明視野チャネルを選択し、[強度の設定]をクリックします。流速変動係数が一貫して 0.2% 未満になるまで待ちますアシストタブで、[すべて開始]をクリックしてキャリブレーションとテストを実行し、ソフトウェアですべてが合格したことを確認します。load sampleをクリックします。
次に、指示されたら、最も明るいサンプルが入ったバイアルを置きます。サンプルローダー内のすべての蛍光色素を使用して、倍率40倍を選択します。装置の設定が確立されたら、実験全体で変更しないでください。
ソフトウェアのレーザーアイコンをクリックして実験の各レーザーをオンにし、各蛍光色素が散布図で測定された104、000カウントの間の最大ピクセル値を持つようにレーザー出力を設定します。不要なオブジェクトの収集を排除するには、ソフトウェアのセル分類器ウィンドウをクリックします。次に、セルデータのみを収集するには、明視野の領域下限チャネル1を選択し、値を50マイクロメートルに設定します。面積が50マイクロメートル未満のオブジェクトは破片と見なされ、取得されません。
ここでソフトウェアの適切なチャンネルアイコンをクリックして、収集するチャンネルを選択します。チャンネル1、2、3、4、5、および6は、セットアップタブで選択されます。ファイル番号と宛先フォルダを入力します。
シーケンス番号を 1 に設定し、取得するイベントの数を 5, 000 に設定します。run, acquire をクリックして、最初の実験データファイルを収集して保存します。「FLL」をクリックし、次の実験サンプルを実行します。
すべての実験サンプルが収集されるまで繰り返します。次に、コントロールを実行するには、[コンプ設定]をクリックします。これにより、明視野レーザーと散乱レーザーがオフになり、取得タブですべての蛍光チャネルを収集できるようになります。

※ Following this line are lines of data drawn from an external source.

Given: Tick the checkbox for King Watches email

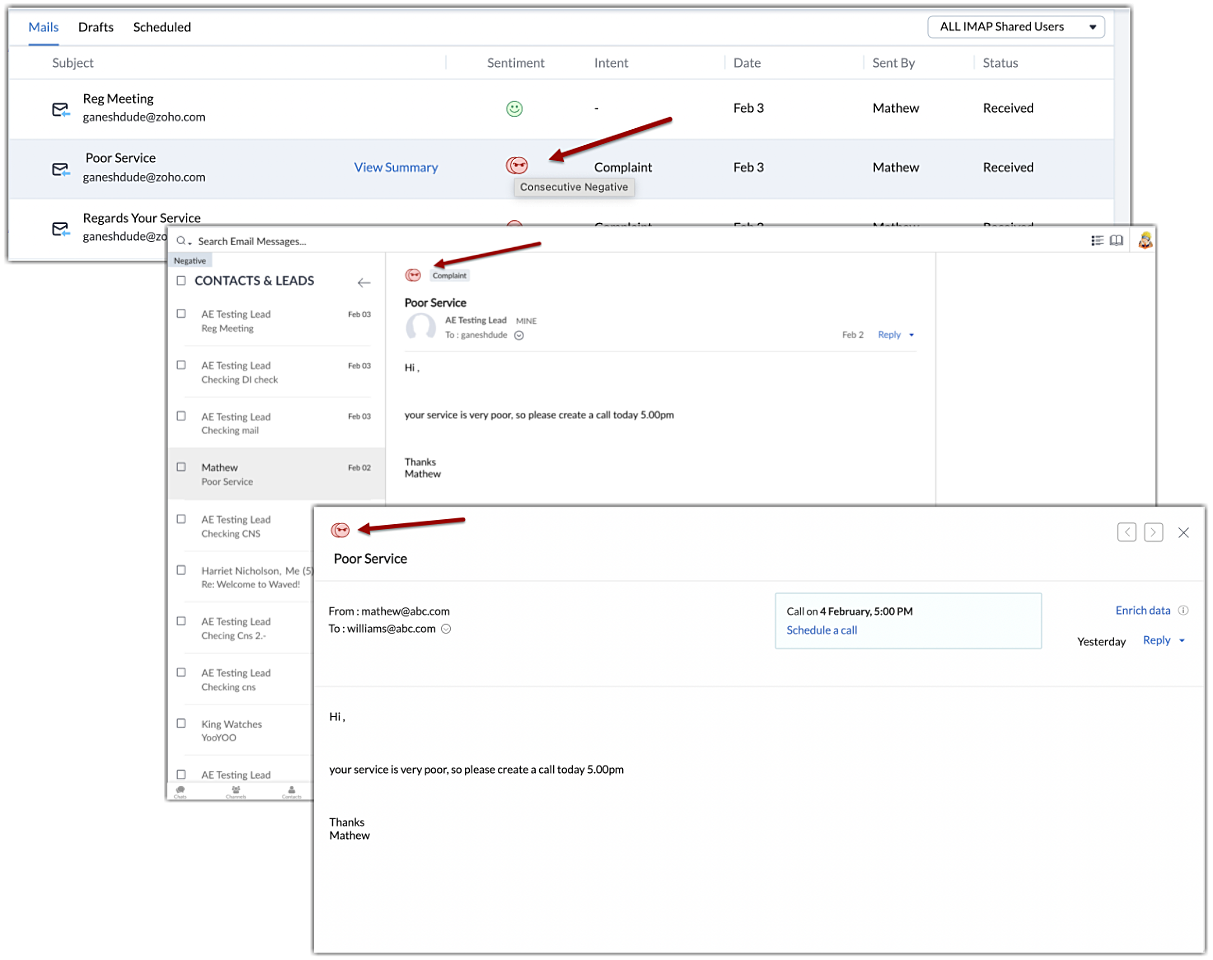Looking at the screenshot, I should pos(181,723).
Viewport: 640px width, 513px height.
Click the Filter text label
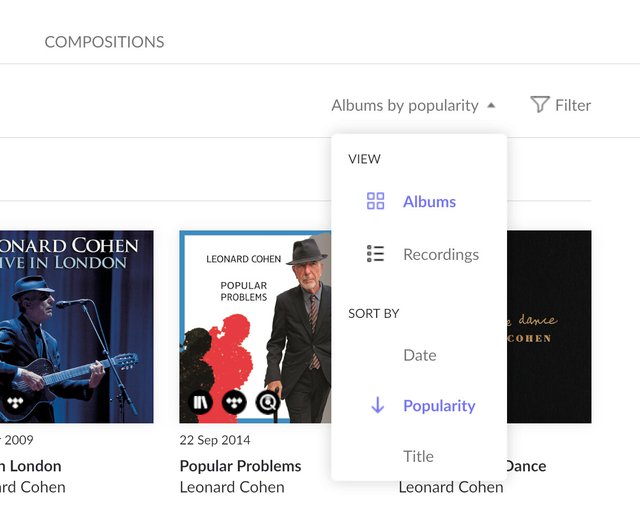(573, 104)
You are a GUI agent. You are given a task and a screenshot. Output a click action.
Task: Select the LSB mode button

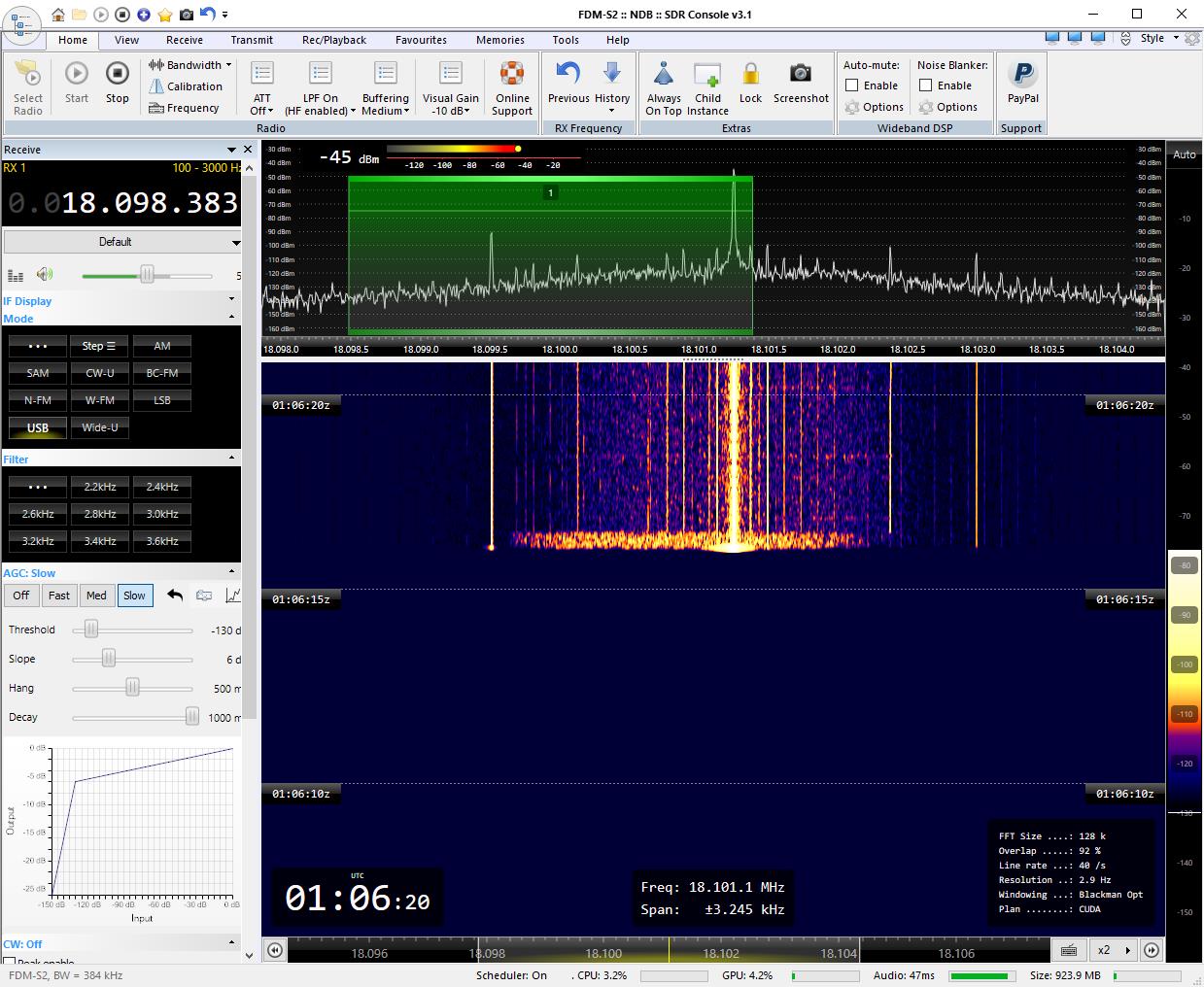click(162, 400)
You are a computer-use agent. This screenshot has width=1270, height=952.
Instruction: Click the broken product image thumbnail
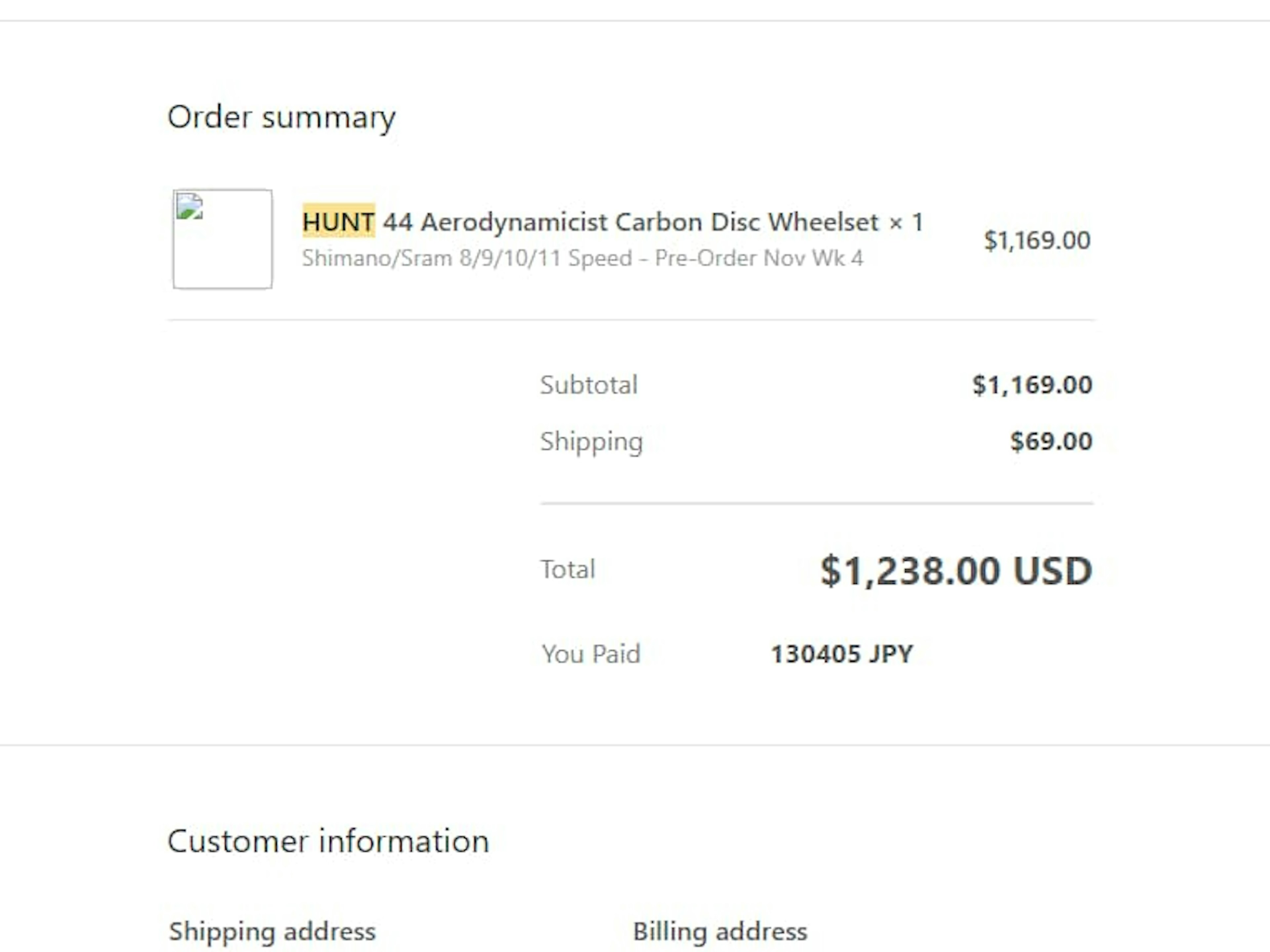(223, 239)
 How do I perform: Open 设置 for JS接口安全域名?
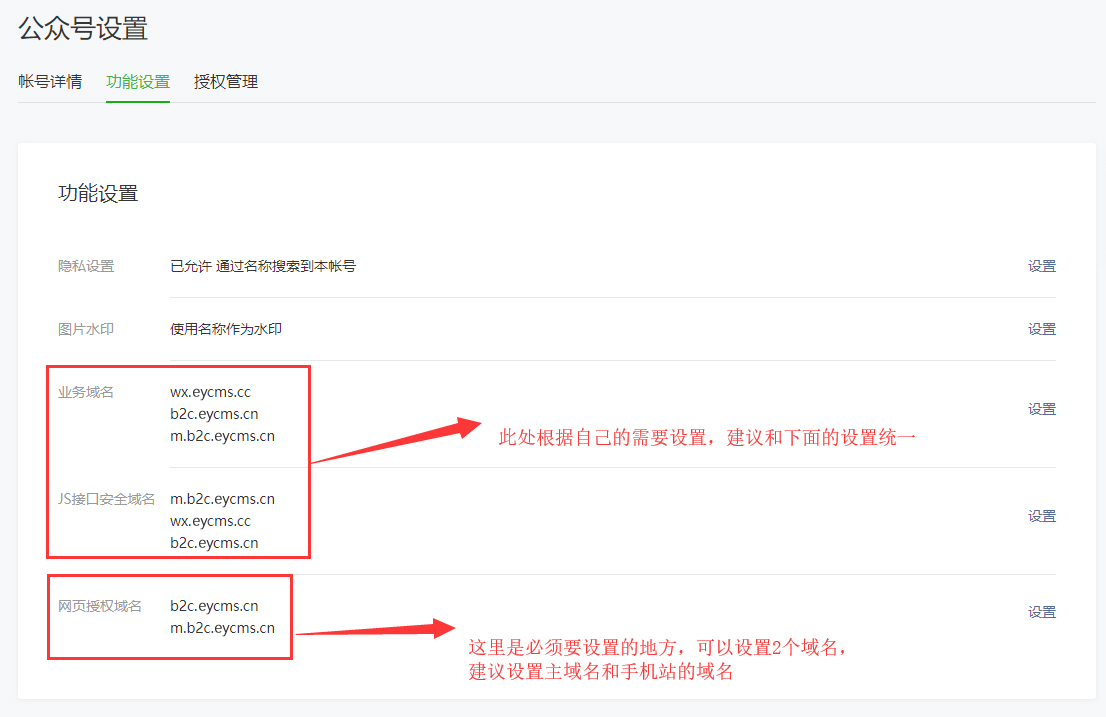[x=1041, y=516]
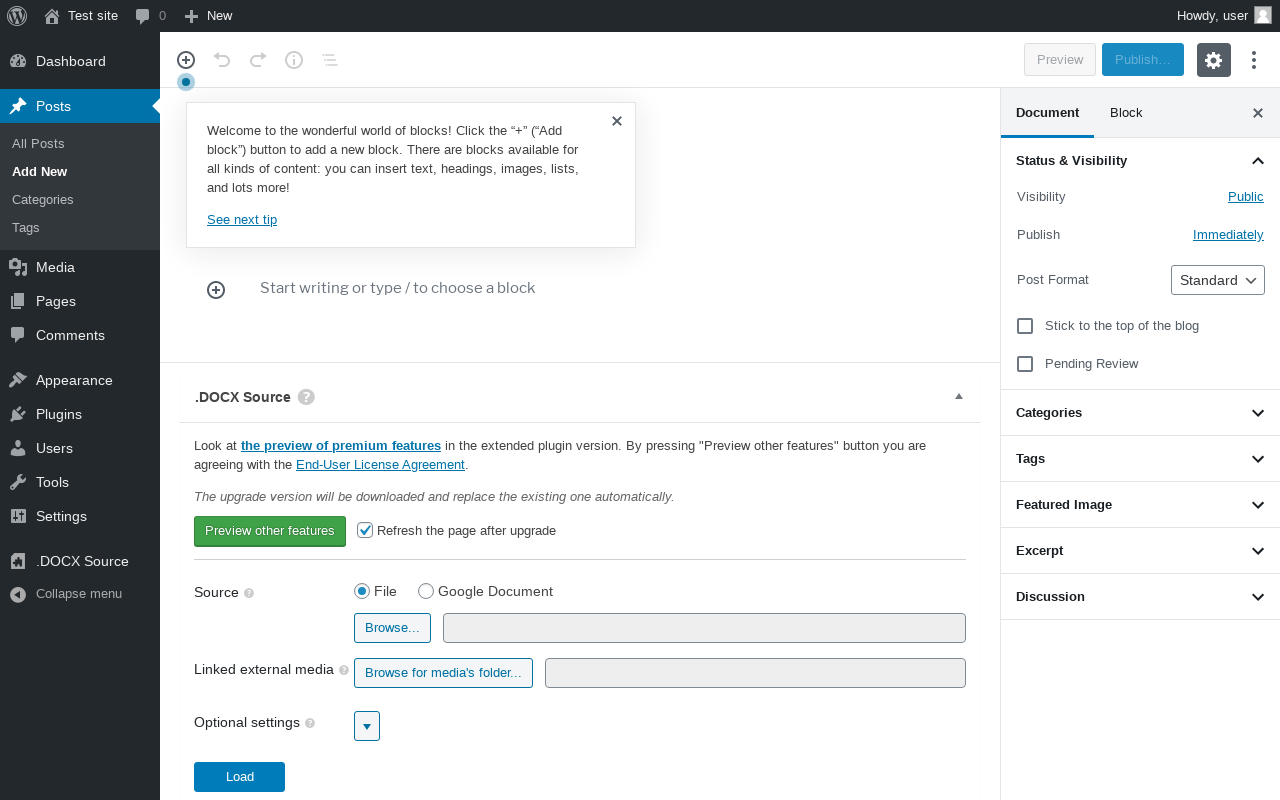Click the Redo arrow icon
The width and height of the screenshot is (1280, 800).
point(258,60)
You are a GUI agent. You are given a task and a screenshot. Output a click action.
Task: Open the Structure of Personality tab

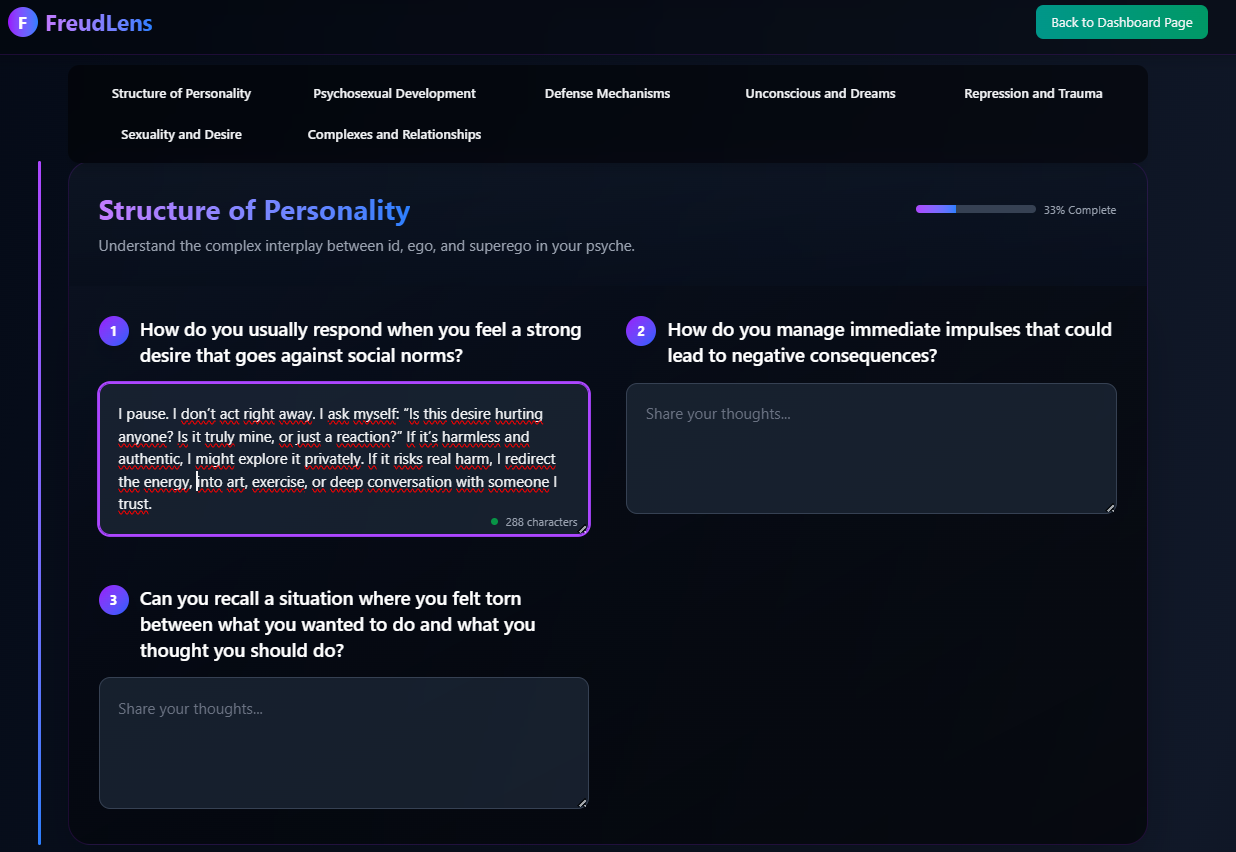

入力値を 500 に変更します。次に、コントロールチューブを配置し、[実行]をクリックします。Acquireは、1つの染色済みコントロールで500個の陽性細胞を採取します。
実験中の各蛍光色素について繰り返して、コンペンセーションマトリックスを作成します。すべてのサンプル画像を取得したら、デスクトップのアイデアアイコンをダブルクリックして、別の分析コンピューターでアイデア分析ソフトウェアを起動します。インターナライゼーションウィザードをダブルクリックし、テストサンプルRIFファイルの1つをロードします。
ポップアップウィンドウに、テストファイルをロードするための手順が表示されます。指示に従って、次へボタンをクリックします。次に、新しいマトリックスをクリックします。
これにより、補正ウィザードが起動します。プロンプトが表示されたら、単色コントロールのデータファイルを選択して追加します。指示に従ってウィザードの[次へ]をクリックし、インターナライゼーションウィザードのステップ2で補正マトリックスファイルが保存され、ボックスにロードされます。
[次へ]をクリックし、DAFファイルが生成されるまで指示に従います。画像の表示プロパティを設定するには、取得中に使用する画像チャンネルを選択します。FITCのチャンネル2とAF six 60のチャンネル5をクリックします。
明視野と側方散乱はデフォルトで選択されています。細胞境界を作成するための明視野チャネルO oneと、単一細胞集団を定義するための内在化プローブのためにナノ粒子または細菌が収集されたチャネルO2を選択すると、すべての細胞の明視野面積対明視野アスペクト比の散布図が生成されます。複数のデータファイルのハイスループット解析にはテンプレートファイルが必要なため、テンプレートファイルを作成する際にはゲートを慎重に定義することが非常に重要です。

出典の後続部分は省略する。